In 1945, ninety thousand Canadians returned home from the sea. They left behind in naval dockyards row upon row of rusting corvettes, battle-scarred, empty and lifeless without their crews. To the Canadian taxpayer they represented an investment of nearly $75,000,000. On the principle that what has served once can always be made to serve again, the War Assets Corporation in Ottawa pul the corvettes up for sale.
Some went to the Chinese Nationalists and were later incorporated into the Red Chinese forces; others were sold to Israel, Chile, Venezuela, Haiti and the Dominican Republic. HMCS Hespeler, which helped to destroy U-484 in September 1944, had her face lifted by Home Lines and now sails the Ægcan Sea as the
pleasure cruiser Stella Maris. Where there were once depth charges, there are now deck chairs; where there was once a 4-inch gun, there is now a swimming pool.
Others have been converted into tugs and coasters and still sail the east and west coasts. But most of the originals were sold as scrap to such companies as the Steel Company of Canada in Hamilton. Only HMCS Sackville, veteran of innumerable convoy battles, remains in service; she is now a radar and hydrographic survey ship.

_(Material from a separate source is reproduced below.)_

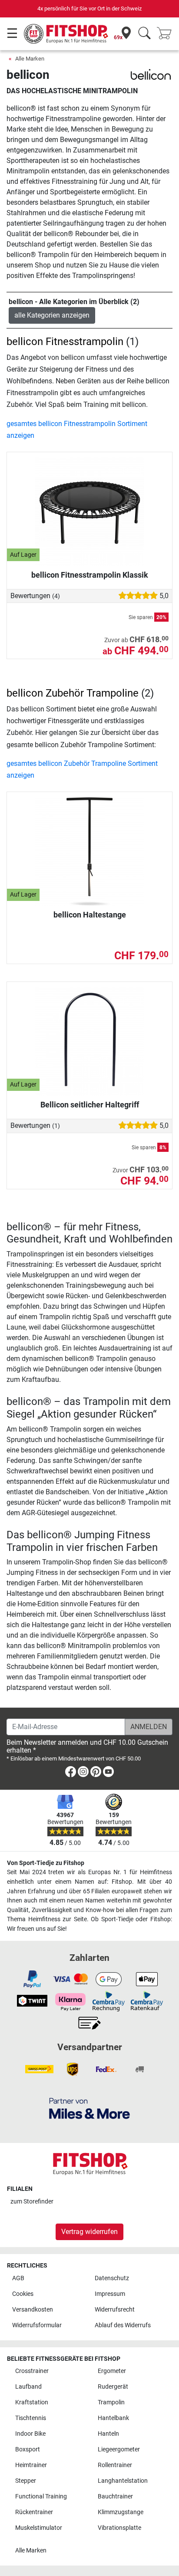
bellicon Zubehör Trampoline (73, 693)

There is no room in an age of atomic submarines for William Reed’s whaler. But modern submarine chasers conform to his principles of “rapid acceleration, manoeuvrability and seaworthiness.” Their function is the same — to seek out and destroy the underwater enemy. For that reason, the legacy of the Canadian corvettes is an enduring foundation stone upon which the Navy of the future can be — and is being — built.